Prestasi Lilies dan kedua rekannya itu hingga kini menjadi inspirasi bagi perkembangan dunia keolahragaan Indonesia, baik di level nasional maupun level internasional.

Sayangnya, sejak medali perak Olimpiade Seoul 1988 itu berhasil diraih, tak ada lagi sumbangan medali Olimpiade dari olahraga panahan bagi Indonesia dalam 36 tahun terakhir.

Pada Olimpiade Paris 2024, Indonesia dengan atletnya Diananda Choirunisa sempat mendekati medali perunggu di nomor recurve putri, namun langkah wanita asal Jawa Timur harus terhenti di babak perempat final setelah kalah dari atlet tuan rumah Paris, Lisa Brabelin.

Kali ini, Diananda pun kembali tampil dalam Pekan Olahraga Nasional (PON) XXI/2024 Aceh-Sumatera Utara untuk mewakili Jawa Timur.

Ibu satu anak itu berhasil mendulang tiga emas dari tiga divisi berbeda, yakni divisi recurve putri, recurve beregu putri dan recurve beregu campuran dalam perhelatan besar olahraga Indonesia itu.

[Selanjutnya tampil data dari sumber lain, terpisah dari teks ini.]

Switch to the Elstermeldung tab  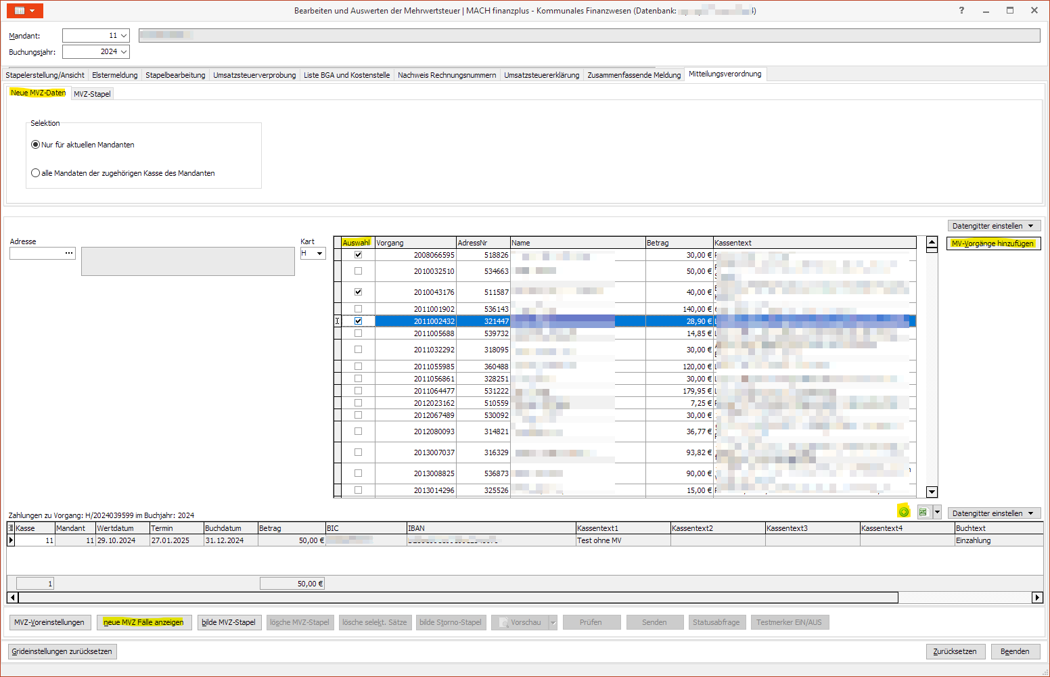(x=114, y=75)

Lilies pun kali ini tampil sebagai pelatih Diananda dan atlet panahan Jawa Timur lainnya.

Di venue pertandingan, Lilies mengenakan baju hijau khas warna Jawa Timur. Rambutnya nampak bergaya 'cornrows' tanda dirinya menolak tua dan tetap bisa berkontribusi bagi panahan Indonesia.

Lilies mengenakan topi berwarna putih untuk menghalau terik dan sepatu putih sebagai alas kaki.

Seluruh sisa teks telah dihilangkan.